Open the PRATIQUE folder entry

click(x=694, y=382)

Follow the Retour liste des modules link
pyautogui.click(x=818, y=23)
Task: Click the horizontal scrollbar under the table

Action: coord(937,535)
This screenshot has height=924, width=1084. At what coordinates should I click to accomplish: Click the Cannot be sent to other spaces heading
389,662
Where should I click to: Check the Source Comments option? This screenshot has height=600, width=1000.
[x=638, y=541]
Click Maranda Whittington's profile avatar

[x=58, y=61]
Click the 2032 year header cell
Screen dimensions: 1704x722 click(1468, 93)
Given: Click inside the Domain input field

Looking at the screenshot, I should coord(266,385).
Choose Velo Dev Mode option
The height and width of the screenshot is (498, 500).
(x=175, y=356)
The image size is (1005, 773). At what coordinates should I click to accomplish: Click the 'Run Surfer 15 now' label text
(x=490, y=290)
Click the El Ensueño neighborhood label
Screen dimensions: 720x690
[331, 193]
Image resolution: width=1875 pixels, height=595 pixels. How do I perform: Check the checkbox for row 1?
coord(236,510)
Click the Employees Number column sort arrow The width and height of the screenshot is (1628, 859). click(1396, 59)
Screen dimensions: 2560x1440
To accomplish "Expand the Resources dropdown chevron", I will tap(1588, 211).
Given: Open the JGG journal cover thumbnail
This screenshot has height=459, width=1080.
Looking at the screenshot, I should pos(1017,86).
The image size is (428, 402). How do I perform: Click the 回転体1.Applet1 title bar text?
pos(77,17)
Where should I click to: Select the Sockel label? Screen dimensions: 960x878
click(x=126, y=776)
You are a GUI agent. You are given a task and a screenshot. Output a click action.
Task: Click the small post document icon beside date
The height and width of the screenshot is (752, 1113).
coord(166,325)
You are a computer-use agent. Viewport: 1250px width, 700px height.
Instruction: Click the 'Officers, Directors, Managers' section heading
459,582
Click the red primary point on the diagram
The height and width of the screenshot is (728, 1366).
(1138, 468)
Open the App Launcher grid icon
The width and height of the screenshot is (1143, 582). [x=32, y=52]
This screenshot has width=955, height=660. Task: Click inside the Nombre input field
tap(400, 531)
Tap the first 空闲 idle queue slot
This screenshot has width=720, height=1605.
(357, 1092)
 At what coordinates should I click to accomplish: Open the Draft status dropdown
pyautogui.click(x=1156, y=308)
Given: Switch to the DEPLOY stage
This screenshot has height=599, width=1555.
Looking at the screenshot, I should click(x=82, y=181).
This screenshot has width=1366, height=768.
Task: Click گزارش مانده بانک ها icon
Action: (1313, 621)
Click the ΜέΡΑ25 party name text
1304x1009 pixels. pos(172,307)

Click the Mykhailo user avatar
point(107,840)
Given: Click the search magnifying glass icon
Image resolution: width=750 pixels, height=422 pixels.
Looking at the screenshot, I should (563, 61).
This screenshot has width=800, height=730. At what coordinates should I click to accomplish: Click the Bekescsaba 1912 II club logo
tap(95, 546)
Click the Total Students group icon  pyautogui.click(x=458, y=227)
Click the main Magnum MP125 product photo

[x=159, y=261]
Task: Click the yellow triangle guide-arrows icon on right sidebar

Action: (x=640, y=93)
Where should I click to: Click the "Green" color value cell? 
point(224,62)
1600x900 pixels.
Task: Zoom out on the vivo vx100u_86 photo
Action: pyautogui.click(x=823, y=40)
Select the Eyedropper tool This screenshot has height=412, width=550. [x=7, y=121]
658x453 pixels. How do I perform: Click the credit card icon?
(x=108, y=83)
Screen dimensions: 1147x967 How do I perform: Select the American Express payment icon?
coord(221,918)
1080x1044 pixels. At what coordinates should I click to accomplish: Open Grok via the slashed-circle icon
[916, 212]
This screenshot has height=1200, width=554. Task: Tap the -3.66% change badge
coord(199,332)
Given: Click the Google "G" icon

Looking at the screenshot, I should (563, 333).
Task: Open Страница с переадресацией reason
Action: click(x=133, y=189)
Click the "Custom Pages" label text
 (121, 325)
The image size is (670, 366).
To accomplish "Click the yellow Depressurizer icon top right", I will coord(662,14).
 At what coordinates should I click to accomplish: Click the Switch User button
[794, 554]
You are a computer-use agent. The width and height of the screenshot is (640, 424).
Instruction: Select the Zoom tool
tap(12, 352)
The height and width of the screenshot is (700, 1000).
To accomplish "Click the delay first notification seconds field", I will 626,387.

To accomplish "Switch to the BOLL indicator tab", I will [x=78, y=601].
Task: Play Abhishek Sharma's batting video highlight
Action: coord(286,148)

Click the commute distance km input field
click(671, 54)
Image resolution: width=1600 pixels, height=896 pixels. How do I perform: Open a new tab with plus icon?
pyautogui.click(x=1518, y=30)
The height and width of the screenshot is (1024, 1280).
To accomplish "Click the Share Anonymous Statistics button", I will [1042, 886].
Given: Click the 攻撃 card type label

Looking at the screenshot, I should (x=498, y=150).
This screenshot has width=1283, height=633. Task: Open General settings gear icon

————

**Exercise brief**
Once you have read the material above, write all of it out again exactly.

**Response area**
Open the PRATIQUE folder entry

click(x=694, y=382)

Follow the Retour liste des modules link
pyautogui.click(x=818, y=23)
Task: Click the horizontal scrollbar under the table

Action: coord(937,535)
This screenshot has height=924, width=1084. At what coordinates should I click to accomplish: Click the Cannot be sent to other spaces heading
389,662
Where should I click to: Check the Source Comments option? This screenshot has height=600, width=1000.
[x=638, y=541]
Click Maranda Whittington's profile avatar

[x=58, y=61]
Click the 2032 year header cell
Screen dimensions: 1704x722 click(1468, 93)
Given: Click inside the Domain input field

Looking at the screenshot, I should coord(266,385).
Choose Velo Dev Mode option
The height and width of the screenshot is (498, 500).
(x=175, y=356)
The image size is (1005, 773). At what coordinates should I click to accomplish: Click the 'Run Surfer 15 now' label text
(x=490, y=290)
Click the El Ensueño neighborhood label
Screen dimensions: 720x690
[331, 193]
Image resolution: width=1875 pixels, height=595 pixels. How do I perform: Check the checkbox for row 1?
coord(236,510)
Click the Employees Number column sort arrow The width and height of the screenshot is (1628, 859). click(1396, 59)
Screen dimensions: 2560x1440
To accomplish "Expand the Resources dropdown chevron", I will tap(1588, 211).
Given: Open the JGG journal cover thumbnail
This screenshot has height=459, width=1080.
Looking at the screenshot, I should pos(1017,86).
The image size is (428, 402). How do I perform: Click the 回転体1.Applet1 title bar text?
pos(77,17)
Where should I click to: Select the Sockel label? Screen dimensions: 960x878
click(x=126, y=776)
You are a GUI agent. You are given a task and a screenshot. Output a click action.
Task: Click the small post document icon beside date
The height and width of the screenshot is (752, 1113).
coord(166,325)
You are a computer-use agent. Viewport: 1250px width, 700px height.
Instruction: Click the 'Officers, Directors, Managers' section heading
459,582
Click the red primary point on the diagram
The height and width of the screenshot is (728, 1366).
(1138, 468)
Open the App Launcher grid icon
The width and height of the screenshot is (1143, 582). [x=32, y=52]
This screenshot has width=955, height=660. Task: Click inside the Nombre input field
tap(400, 531)
Tap the first 空闲 idle queue slot
This screenshot has width=720, height=1605.
(357, 1092)
 At what coordinates should I click to accomplish: Open the Draft status dropdown
pyautogui.click(x=1156, y=308)
Given: Switch to the DEPLOY stage
This screenshot has height=599, width=1555.
Looking at the screenshot, I should click(x=82, y=181).
This screenshot has width=1366, height=768.
Task: Click گزارش مانده بانک ها icon
Action: (1313, 621)
Click the ΜέΡΑ25 party name text
1304x1009 pixels. pos(172,307)

Click the Mykhailo user avatar
point(107,840)
Given: Click the search magnifying glass icon
Image resolution: width=750 pixels, height=422 pixels.
Looking at the screenshot, I should (563, 61).
This screenshot has width=800, height=730. At what coordinates should I click to accomplish: Click the Bekescsaba 1912 II club logo
tap(95, 546)
Click the Total Students group icon  pyautogui.click(x=458, y=227)
Click the main Magnum MP125 product photo

[x=159, y=261]
Task: Click the yellow triangle guide-arrows icon on right sidebar

Action: (x=640, y=93)
Where should I click to: Click the "Green" color value cell? 
point(224,62)
1600x900 pixels.
Task: Zoom out on the vivo vx100u_86 photo
Action: pyautogui.click(x=823, y=40)
Select the Eyedropper tool This screenshot has height=412, width=550. [x=7, y=121]
658x453 pixels. How do I perform: Click the credit card icon?
(x=108, y=83)
Screen dimensions: 1147x967 How do I perform: Select the American Express payment icon?
coord(221,918)
1080x1044 pixels. At what coordinates should I click to accomplish: Open Grok via the slashed-circle icon
[916, 212]
This screenshot has height=1200, width=554. Task: Tap the -3.66% change badge
coord(199,332)
Given: Click the Google "G" icon

Looking at the screenshot, I should (563, 333).
Task: Open Страница с переадресацией reason
Action: click(x=133, y=189)
Click the "Custom Pages" label text
 (121, 325)
The image size is (670, 366).
To accomplish "Click the yellow Depressurizer icon top right", I will coord(662,14).
 At what coordinates should I click to accomplish: Click the Switch User button
[794, 554]
You are a computer-use agent. The width and height of the screenshot is (640, 424).
Instruction: Select the Zoom tool
tap(12, 352)
The height and width of the screenshot is (700, 1000).
To accomplish "Click the delay first notification seconds field", I will 626,387.

To accomplish "Switch to the BOLL indicator tab", I will [x=78, y=601].
Task: Play Abhishek Sharma's batting video highlight
Action: coord(286,148)

Click the commute distance km input field
click(671, 54)
Image resolution: width=1600 pixels, height=896 pixels. How do I perform: Open a new tab with plus icon?
pyautogui.click(x=1518, y=30)
The height and width of the screenshot is (1024, 1280).
To accomplish "Click the Share Anonymous Statistics button", I will [1042, 886].
Given: Click the 攻撃 card type label

Looking at the screenshot, I should (x=498, y=150).
This screenshot has width=1283, height=633. Task: Open General settings gear icon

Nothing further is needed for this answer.